« Le risque de division peut être une chance pour la réforme »

Spécialiste du syndicalisme, le sociologue Dominique Andolfatto constate que le pragmatisme des confédérations et leurs divisions ont fait émerger un syndicalisme radical.

Marjolaine Normier  • 8 novembre 2007 abonné·es

Alors que la mobilisation du 18 octobre contre la réforme des régimes spéciaux de retraite a été très suivie, les organisations syndicales apparaissent divisées face à la grève du 13 novembre. Comment analysez-vous la situation ?

Dominique Andolfatto [[Auteur avec Dominique Labbé d’une nouvelle édition de la Sociologie des syndicats, éditions La Découverte.
]] : Dans le cas de la SNCF, un syndicat, la Fgaac, n’a pas appelé à la grève. Alors que la CFDT Cheminots s’est alliée au mouvement. La Fgaac, qui représente 35 % des conducteurs, a obtenu certains avantages pour ces derniers concernant l’âge du départ à la retraite (par rapport aux sédentaires). Constatant que la réforme est inéluctable, et apparemment satisfaite des avantages qu’elle a obtenus, elle ne devrait pas s’engager dans une nouvelle grève. La CFDT confédérale et les syndicats autonomes estiment finalement que des négociations doivent maintenant porter sur des points précis, comme la prise en compte de la pénibilité du travail ou l’aménagement de la durée de cotisations pour les salariés entrés précocement dans l’entreprise. Les autres syndicats désapprouvent la réforme. Mais ils restent actuellement dans un jeu de rôle. La CGT, en particulier, ne veut pas apparaître dans cette affaire comme ayant une attitude trop catégorielle, qui la couperait des salariés du privé. Les arbitres de cette situation seront probablement les jeunes embauchés. Ils sont demandeurs d’un syndicalisme unitaire. Le risque de division actuel est, paradoxalement, une chance pour la réforme.

Ces divisions ne sont pas nouvelles, quelles en sont les raisons ?

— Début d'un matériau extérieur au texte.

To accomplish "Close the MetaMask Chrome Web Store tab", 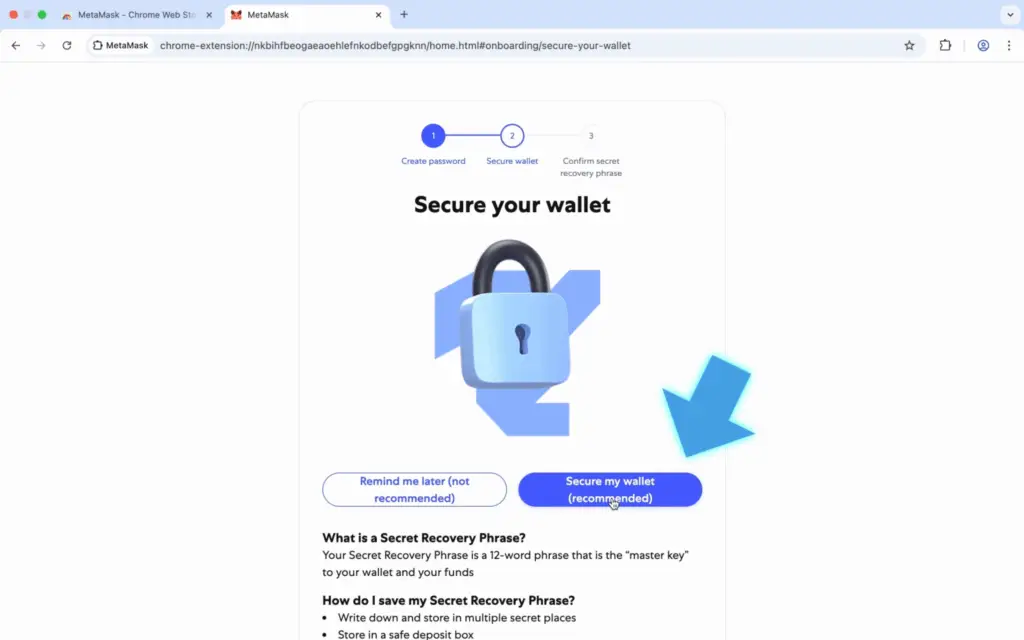I will coord(209,14).
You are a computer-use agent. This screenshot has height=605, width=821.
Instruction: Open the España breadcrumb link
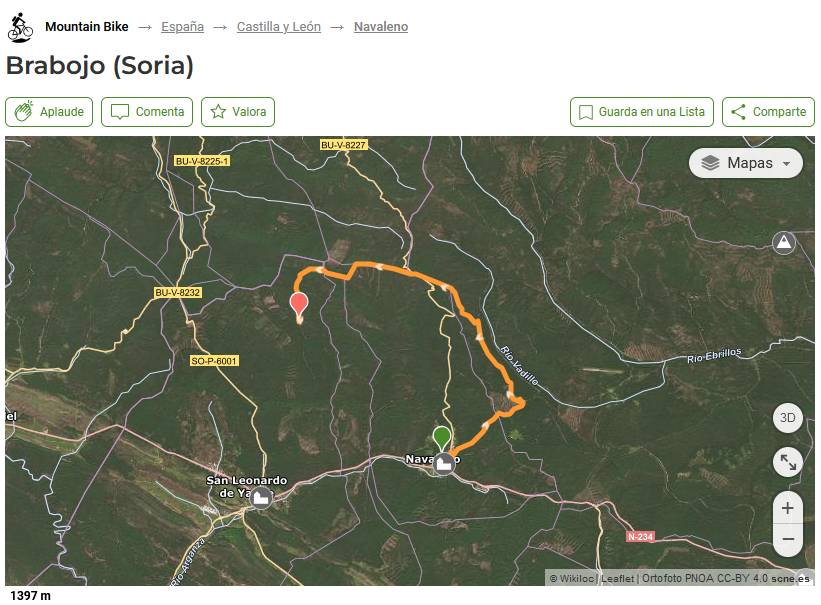pos(182,27)
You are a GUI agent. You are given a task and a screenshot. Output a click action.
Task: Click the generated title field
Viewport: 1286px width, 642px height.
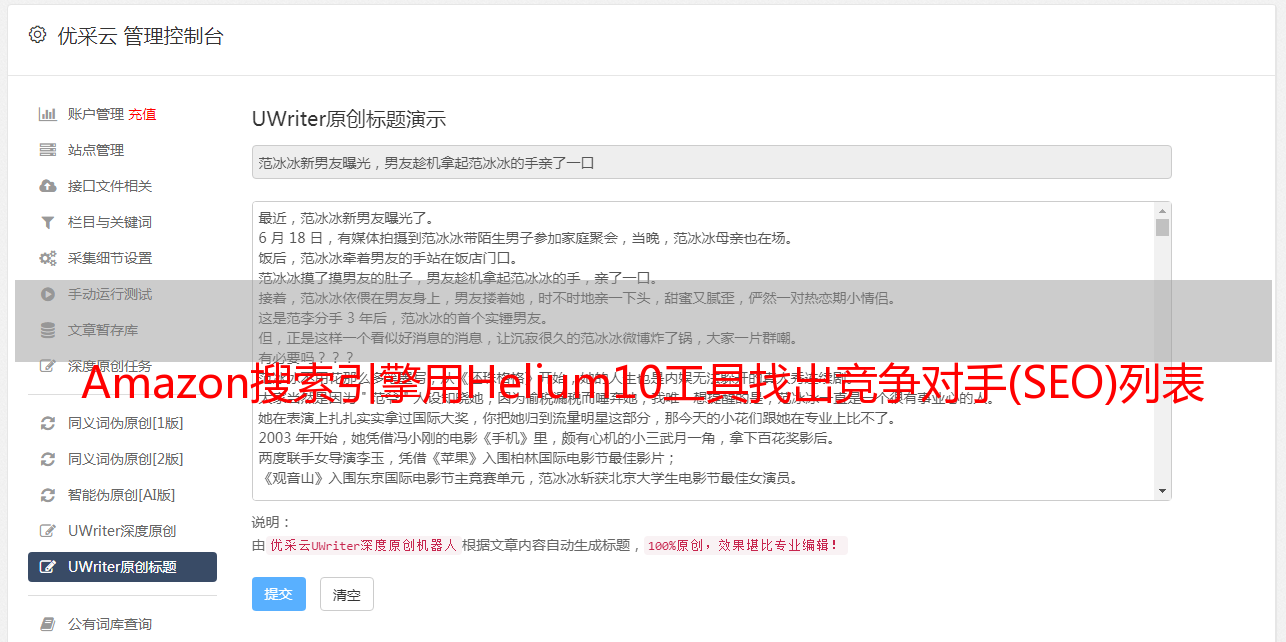711,162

Les divisions syndicales sont un grand classique en France. Elles ont des racines anciennes.Après le « recentrage » de la CFDT à la fin des années 1970, elles ont eu tendance à s’accentuer. La CFDT a alors affiché un syndicalisme plus pragmatique, dénonçant les revendications trop globalisantes. Mais la CGT a inauguré à son tour un « nouveau cours » à la fin des années 1990, ne faisant plus de la lutte une valeur cardinale. Elle a tiré des enseignements de la chute de l’URSS. Aujourd’hui, elle donne aussi plus de place à la négociation, et ses revendications ciblent des points précis comme les salaires, la formation professionnelle, la sécurisation des parcours professionnels. Elle cherche aussi à mieux s’inscrire dans la « mondialisation » (sans nécessairement céder à l’altermondialisme). Ce qui l’a amenée à adhérer à la nouvelle Confédération syndicale internationale. Mais ce nouveau cours des grandes confédérations a conduit à faire émerger, sur leur gauche, un néo-syndicalisme de la rupture, à travers les syndicats SUD.

Vous parlez d’évolution parallèle de la CFDT et de la CGT. Est-elle un facteur d’unité ?

Les évolutions de la CGT et de la CFDT ne sont que partiellement parallèles et, évidemment, déclarées dans le temps. En outre, la CGT n’est pas partie du même point que la CFDT. Elle ne parvient pas non plus au même point d’arrivée. La CFDT, par exemple, s’est ralliée à l’économie de marché. On peut douter que la CGT le fasse. La CGT est parcourue par des courants contradictoires. Ainsi, la fédération des cheminots de la CGT n’est pas exactement sur la même longueur d’onde que la confédération CGT. Mais l’une et l’autre ne sont pas non plus dans la même problématique. La confédération veut se défaire d’une image qui serait trop corporatiste. D’où une certaine prudence et la volonté de ne pas s’engager dans un mouvement qui ne rencontrerait pas un écho suffisamment positif dans l’opinion publique. Ces divisions internes à la CGT ont connu aussi un épisode de tension, avec la mise en minorité de l’équipe Thibault sur le traité constitutionnel européen, en 2005. Ce dernier souhaitait que la confédération adopte une attitude de neutralité. Les fédérations de la CGT l’ont sommé d’adopter une attitude d’opposant.

La défection du PS vis-à-vis de la réforme des régimes spéciaux a-t-elle une influence sur les divisions syndicales ?

Des divisions existent également au sein du PS. Certains, comme Manuel Valls, se disent favorables à la réforme des régimes spéciaux de retraite. D’autres ont de solides réticences. En fait, le PS paraît plutôt attentiste et très attentif aux positions des syndicats, notamment à celle de la CGT, avec laquelle il se sent de nouveau des atomes crochus depuis quelques années.